──────── Source extract ────────

Sunday, August 16, 2009
Excess! Excess! Read All About It...
A couple of reviews up at the mid-August edition of the SF Site caught my eye this morning.
Paul Kincaid reviews an Aqueduct Press book, Centuries Ago and Very Fast by Rebecca Ore. He seems to think it's a novel rather than a collection of linked short stories. He concludes:
There are passages of beautiful writing in here, scenes of genuine wonder, and a sense of humanity that is palpable. Yet when they emerge it seems to be in despite of the author, whose attentions always are focussed elsewhere. This would have been a much more interesting book if she hadn't chosen to make it about sex.

──────── Extracted material ────────

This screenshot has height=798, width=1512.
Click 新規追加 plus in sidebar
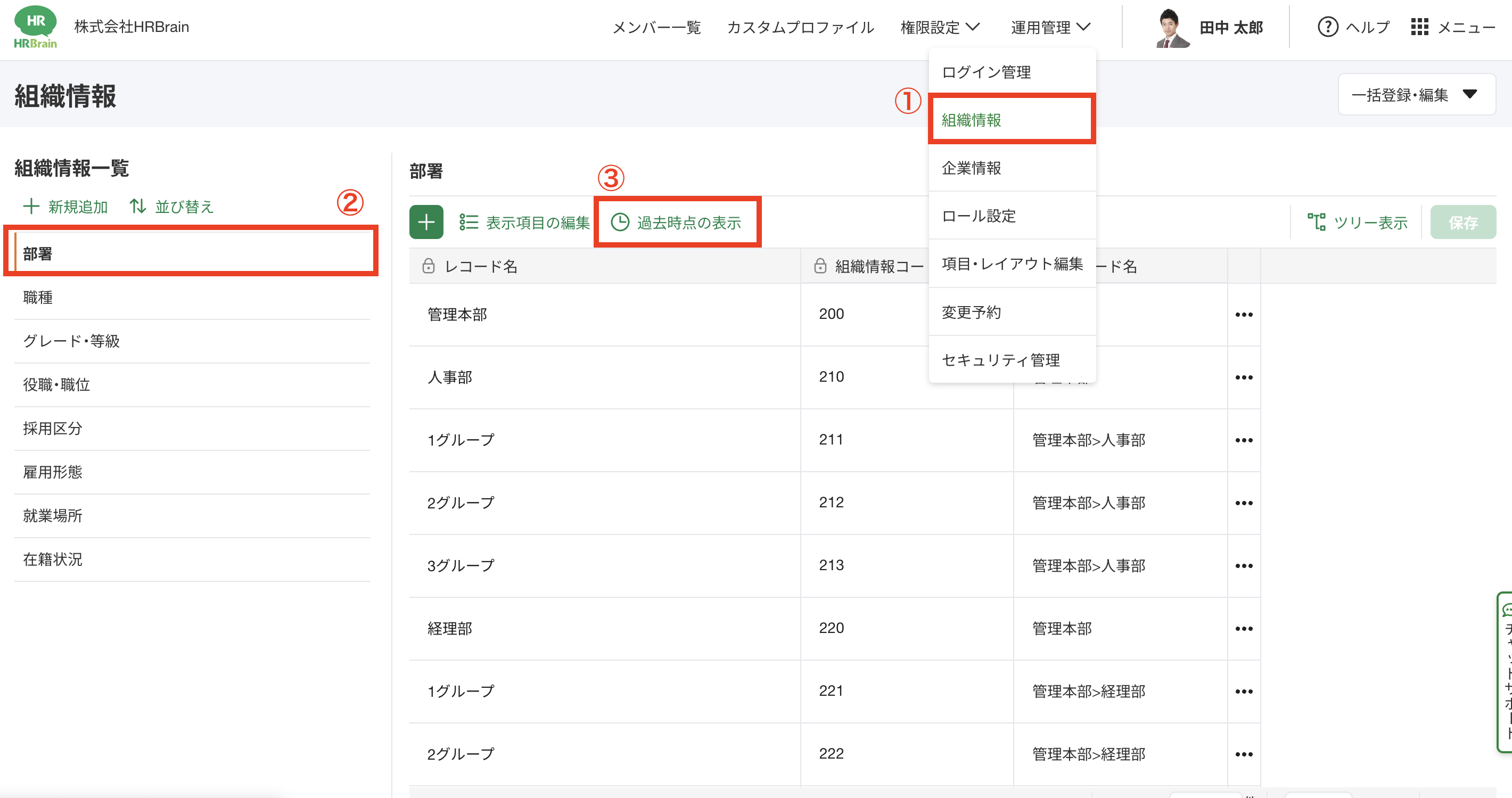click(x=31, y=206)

────────
──────── Extracted material ────────

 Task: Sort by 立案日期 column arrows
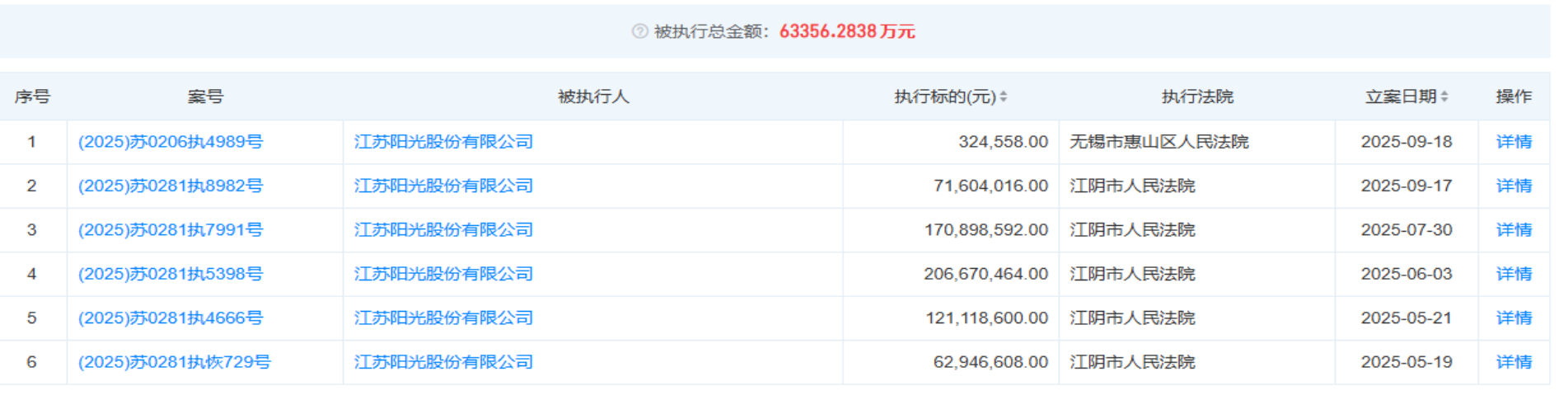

────────

• Problems:
1. In the blog post about the SF Site reviews, write out again the part that opens with "A couple of" and closes with "it about sex.", switching "beautiful" to "lyrical".
2. According to the blog post about the SF Site reviews, which press published Centuries Ago and Very Fast?
3. Carry on the blog post about the SF Site reviews from the point where it stops.

• The answers:
1.
A couple of reviews up at the mid-August edition of the SF Site caught my eye this morning.
Paul Kincaid reviews an Aqueduct Press book, Centuries Ago and Very Fast by Rebecca Ore. He seems to think it's a novel rather than a collection of linked short stories. He concludes:
There are passages of lyrical writing in here, scenes of genuine wonder, and a sense of humanity that is palpable. Yet when they emerge it seems to be in despite of the author, whose attentions always are focussed elsewhere. This would have been a much more interesting book if she hadn't chosen to make it about sex.

2. Aqueduct Press

3.
He also has some general comments to make on slash fiction and on fiction that focuses on sex:
Sex, as a goad for human behaviour and a model for social interactions and relationships, is endlessly fascinating because we still have not discovered the limits to its permutations. Fiction about sex and its ramifications, therefore, is always worth paying attention to. The problem with the sex act, however, in all its limited variations, is that it rarely makes for interesting fiction (it may be arousing, but that is a different thing).
The other review is of Julie Phillips' The Double Life of Alice B. Sheldon, by Richard A. Lupoff. His review doesn't have anything new to say about the book. He praises it for being one of the most important nonfiction works published in the field over the last few years. But he picks as one of its "very small flaws" Phillips' "going overboard with her research and wandering into "TMI (Too Much Information) territory." The Sheldons' purchase of a chicken hatchery and Allie's flower garden was apparently too much for him.
De gustibus, and all that...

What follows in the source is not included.